Regards! And thank you.
On
Your earring is an example of fibers in the Hopf fibration. Watch this. Also check this.
A video of Niles talking about the Hopf fibration can be found here.
On
@Ross; I don't think the picture you have is thesame as that in the question. This is clear by mere looking at it. The circles don't pass through any origin and in particular, they don't intersect. Each circle is a fiber over a point on $S^2$.
This is a picture from Hopf fibration. In fact, it is a torus which is a fiber over the circle by the map $f$ : $S^3$ $\rightarrow$ $S^2$. Any two of the circles you see in the picture are Hopf linked . It is amazing the the circles are not just topological circles but geometric circles.
For more details, watch Niles talk on link. If you enjoyed that and wants to see more, take a look at modular fibration.
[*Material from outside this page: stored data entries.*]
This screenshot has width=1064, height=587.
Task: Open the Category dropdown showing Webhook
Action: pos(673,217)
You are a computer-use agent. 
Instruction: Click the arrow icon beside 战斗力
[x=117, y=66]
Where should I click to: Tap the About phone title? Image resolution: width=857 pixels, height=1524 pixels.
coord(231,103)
It depends on how you want to describe it. One way is to project it onto a plane and see it as $26$ circles, each of which passes through the origin. Let $r$ be the radius. Each one has the form $x^2-2xx_c+y^2-2yy_c=0$ with $(x_c,y_c)$ the center of the circle and $x_c^2+y_c^2=r^2$. If the circles are equally spaced and pass through the origin, we have $(x_c,y_c)_n=(r \cos \frac {n\pi }{13},r \sin \frac {n\pi }{13})$ for $n$ ranging from $0$ through $25$.
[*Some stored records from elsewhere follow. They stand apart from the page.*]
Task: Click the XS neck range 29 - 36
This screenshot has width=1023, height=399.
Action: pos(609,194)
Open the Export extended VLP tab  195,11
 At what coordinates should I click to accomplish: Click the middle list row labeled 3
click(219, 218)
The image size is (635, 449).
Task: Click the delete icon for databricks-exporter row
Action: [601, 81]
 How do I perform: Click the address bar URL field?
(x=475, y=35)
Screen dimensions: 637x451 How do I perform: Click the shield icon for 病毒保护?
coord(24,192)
Another view would be as a single curve that travels rapidly around the circle while the circle rotates more slowly around the origin. I would do this as the center of the circle is at $(r \cos \pi t, r \sin \pi t)$ and relative to that the point on the circle is at $(r \cos (26 \pi t - \pi), r \sin (26 \pi t - \pi))$ where the $-\pi $ represents that we start out at the origin. The total is then $(r \cos \pi t+r \cos (26 \pi t - \pi), r \sin \pi t+r \sin (26 \pi t - \pi))$
Here is a plot from Alpha
This is still in two dimensions. If you want to try to capture the $z$ variation, that is probably also sinusoidal. Maybe it is over the range $\pm \frac r6$. In that case it would be $(r \cos \pi t+r \cos (26 \pi t - \pi), r \sin \pi t+r \sin (26 \pi t - \pi), \frac r6 \sin (26 \pi t))$ but I couldn't get a nice 3D plot out of Alpha. Maybe somebody with Mathematica can do so.